> Task statement: Find how many lines in the material contain "point"; your answer should be that number alone.

> Records shown:
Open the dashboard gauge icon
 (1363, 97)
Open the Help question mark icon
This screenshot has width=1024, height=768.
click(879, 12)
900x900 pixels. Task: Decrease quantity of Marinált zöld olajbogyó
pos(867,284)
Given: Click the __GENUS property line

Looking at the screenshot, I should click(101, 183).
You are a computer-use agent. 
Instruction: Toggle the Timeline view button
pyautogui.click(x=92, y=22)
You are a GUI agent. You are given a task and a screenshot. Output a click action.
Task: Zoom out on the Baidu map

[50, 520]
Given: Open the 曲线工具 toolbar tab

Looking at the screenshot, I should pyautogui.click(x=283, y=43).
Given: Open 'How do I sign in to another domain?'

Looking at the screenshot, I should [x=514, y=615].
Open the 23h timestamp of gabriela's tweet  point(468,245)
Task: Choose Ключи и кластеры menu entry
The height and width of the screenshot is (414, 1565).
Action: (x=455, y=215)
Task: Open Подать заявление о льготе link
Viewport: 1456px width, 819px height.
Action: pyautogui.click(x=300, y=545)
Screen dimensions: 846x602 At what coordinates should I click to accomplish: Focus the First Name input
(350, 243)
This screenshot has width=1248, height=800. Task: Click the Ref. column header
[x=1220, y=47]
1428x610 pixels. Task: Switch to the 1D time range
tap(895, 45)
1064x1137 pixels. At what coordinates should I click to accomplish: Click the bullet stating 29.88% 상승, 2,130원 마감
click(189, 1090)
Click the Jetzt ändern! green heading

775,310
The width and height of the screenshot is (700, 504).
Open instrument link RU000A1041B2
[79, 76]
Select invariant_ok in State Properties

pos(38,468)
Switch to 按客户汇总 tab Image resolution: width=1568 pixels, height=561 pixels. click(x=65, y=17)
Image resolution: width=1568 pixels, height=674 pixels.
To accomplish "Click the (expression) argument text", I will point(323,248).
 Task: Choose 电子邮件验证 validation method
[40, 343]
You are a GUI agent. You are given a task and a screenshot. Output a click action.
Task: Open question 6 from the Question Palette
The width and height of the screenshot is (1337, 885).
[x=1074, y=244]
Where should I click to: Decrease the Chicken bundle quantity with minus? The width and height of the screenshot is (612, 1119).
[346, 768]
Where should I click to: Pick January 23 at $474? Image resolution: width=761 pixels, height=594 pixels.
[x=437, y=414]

> Response area: 2